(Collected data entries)
+ + + + +
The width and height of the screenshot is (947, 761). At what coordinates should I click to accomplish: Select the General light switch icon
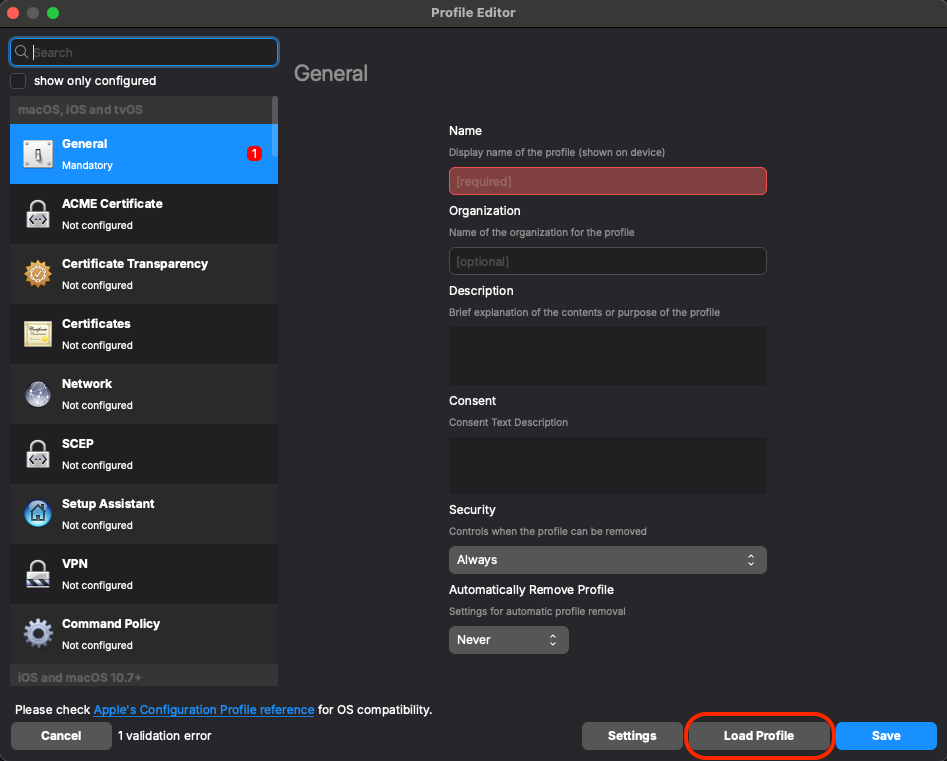(38, 154)
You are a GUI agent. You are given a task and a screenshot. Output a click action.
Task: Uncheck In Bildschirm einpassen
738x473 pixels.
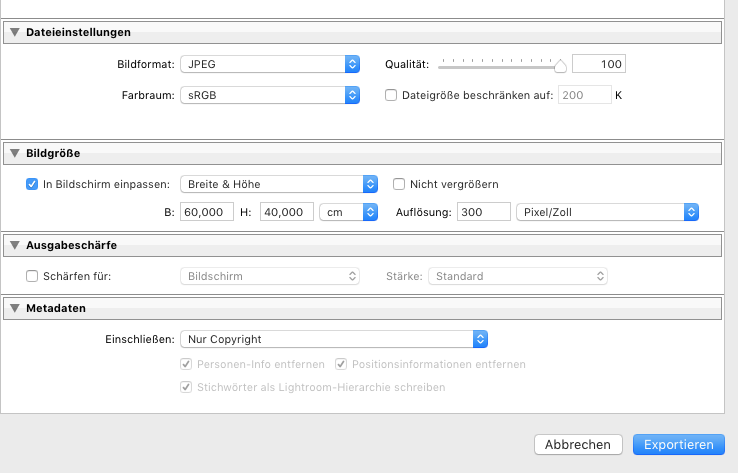pyautogui.click(x=31, y=184)
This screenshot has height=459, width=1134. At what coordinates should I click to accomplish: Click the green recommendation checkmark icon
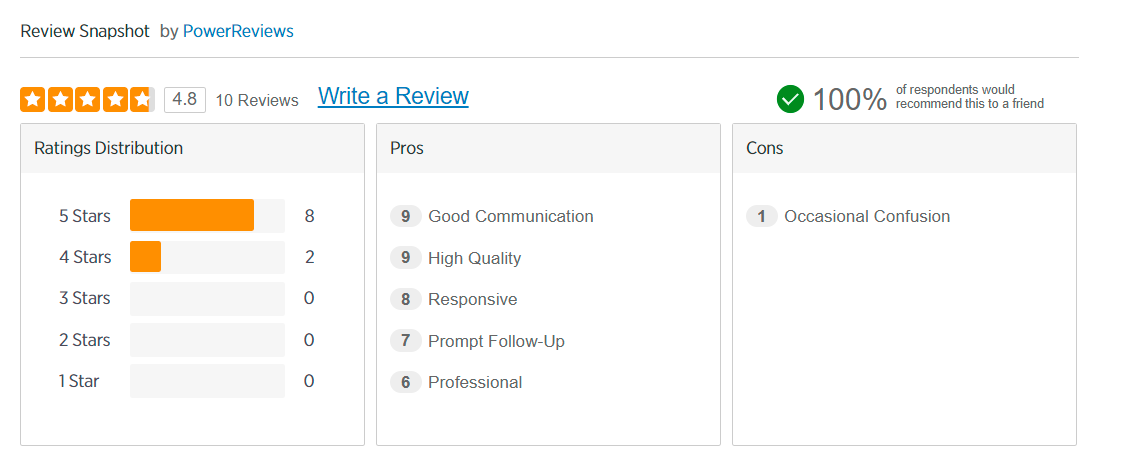(x=790, y=99)
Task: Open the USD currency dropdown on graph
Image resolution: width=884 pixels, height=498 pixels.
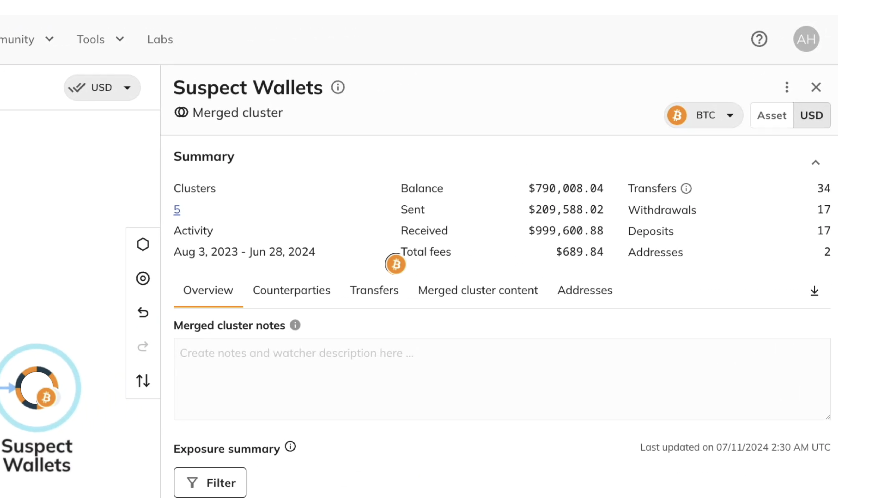Action: click(102, 88)
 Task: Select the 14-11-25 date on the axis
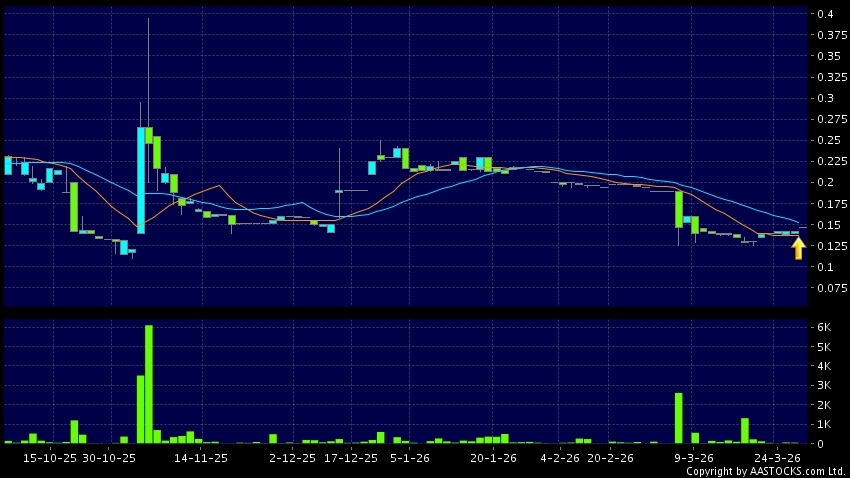(201, 457)
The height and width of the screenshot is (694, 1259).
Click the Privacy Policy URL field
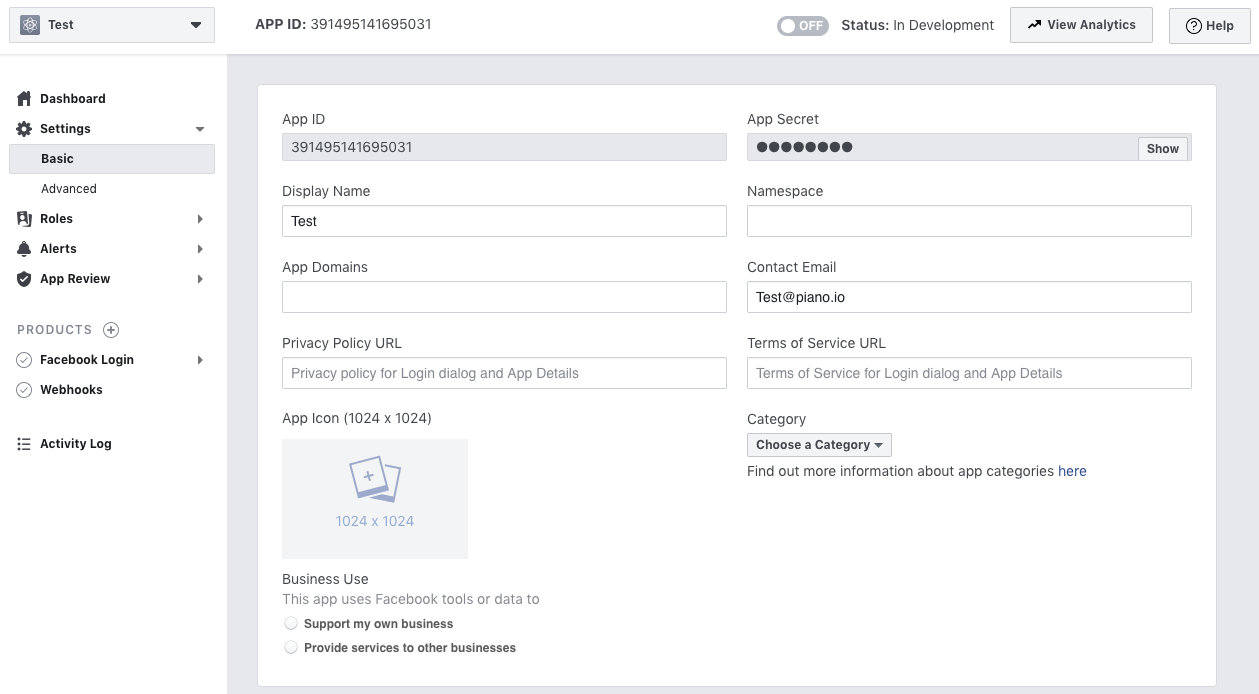pos(504,373)
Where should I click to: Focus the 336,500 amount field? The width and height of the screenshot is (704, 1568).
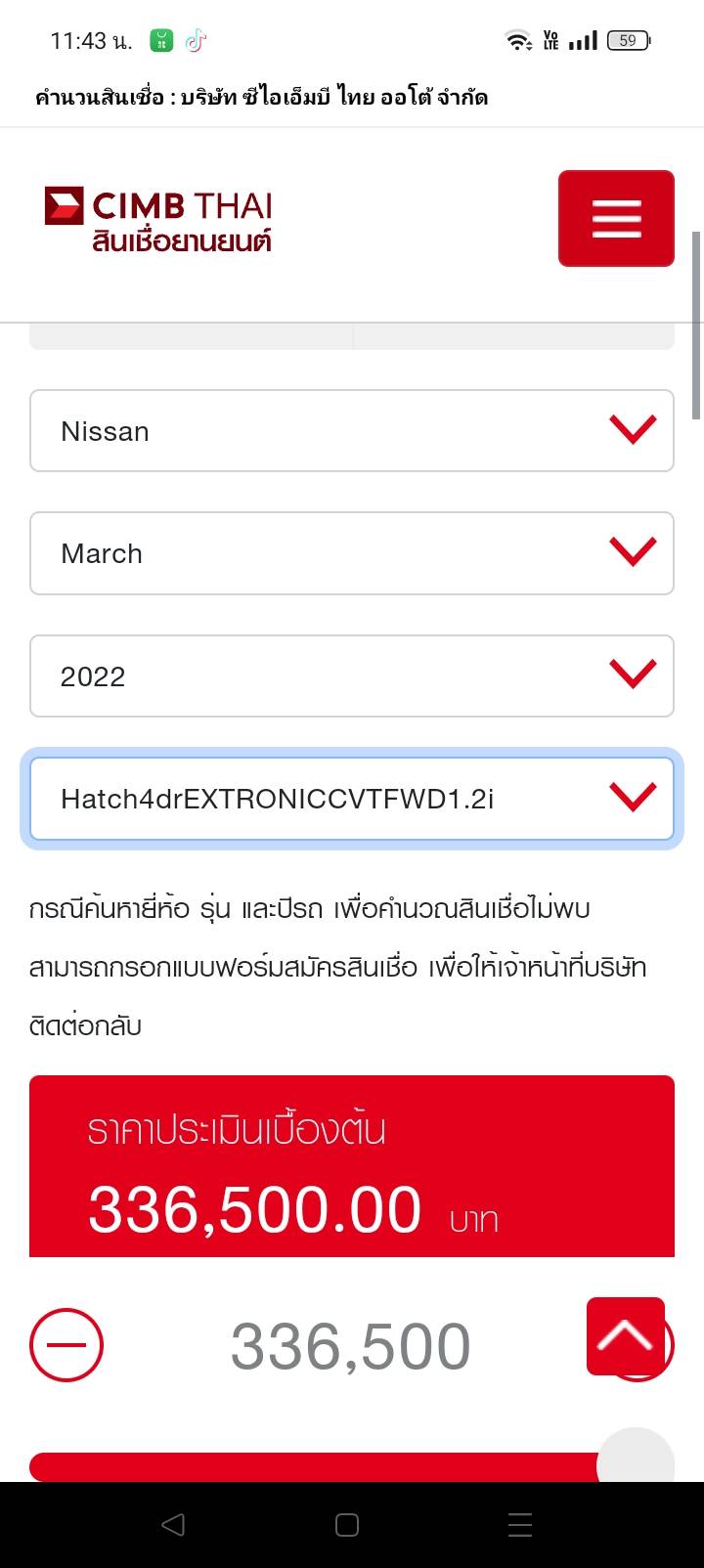pyautogui.click(x=350, y=1346)
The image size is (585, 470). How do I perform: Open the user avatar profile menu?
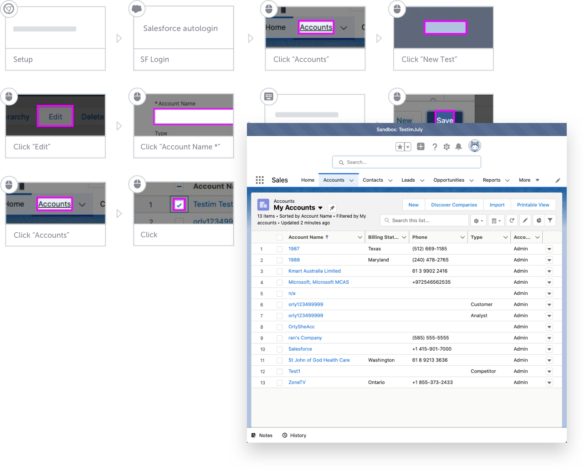tap(475, 146)
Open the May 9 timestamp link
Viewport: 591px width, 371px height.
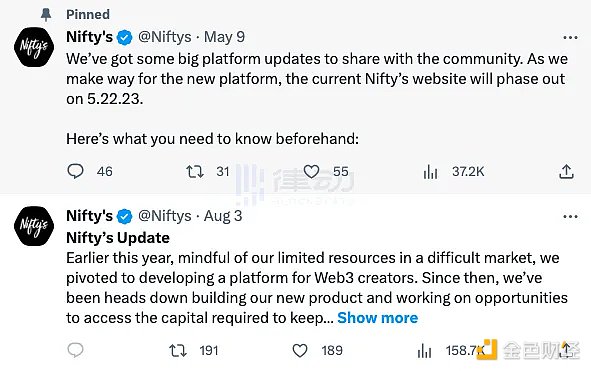tap(224, 37)
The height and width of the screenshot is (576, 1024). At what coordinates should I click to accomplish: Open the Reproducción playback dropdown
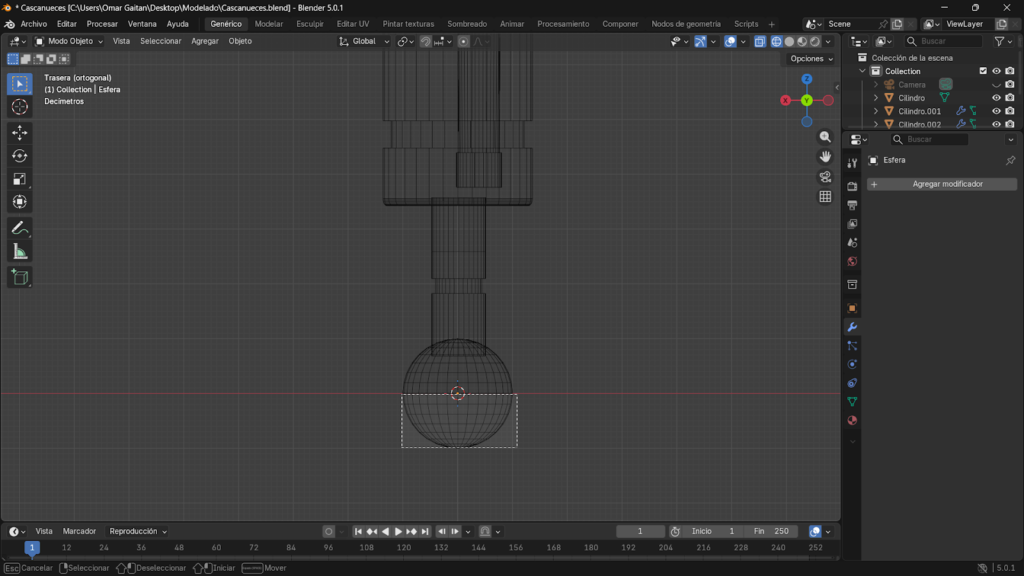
+ + + + +
▶ Exercise requirements
Which lines run from the one that holds "Task: Uncheck In Bildschirm einpassen" to the final line of the records above? Return them exactly, and skip the pictures.

▶ Exercise response
Task: Uncheck In Bildschirm einpassen
738x473 pixels.
pyautogui.click(x=31, y=184)
This screenshot has height=459, width=1134. At what coordinates should I click to accomplish: Click the green recommendation checkmark icon
(x=790, y=99)
Task: Open the USD currency dropdown on graph
Image resolution: width=884 pixels, height=498 pixels.
Action: click(102, 88)
 Task: Select the 14-11-25 date on the axis
(201, 457)
The height and width of the screenshot is (694, 1259).
Click the Privacy Policy URL field
pos(504,373)
Where should I click to: Focus the 336,500 amount field? The width and height of the screenshot is (704, 1568).
pyautogui.click(x=350, y=1346)
The image size is (585, 470). How do I perform: Open the user avatar profile menu?
tap(475, 146)
Open the May 9 timestamp link
Viewport: 591px width, 371px height.
tap(224, 37)
The height and width of the screenshot is (576, 1024). At what coordinates should I click to accomplish: Open the Reproducción playback dropdown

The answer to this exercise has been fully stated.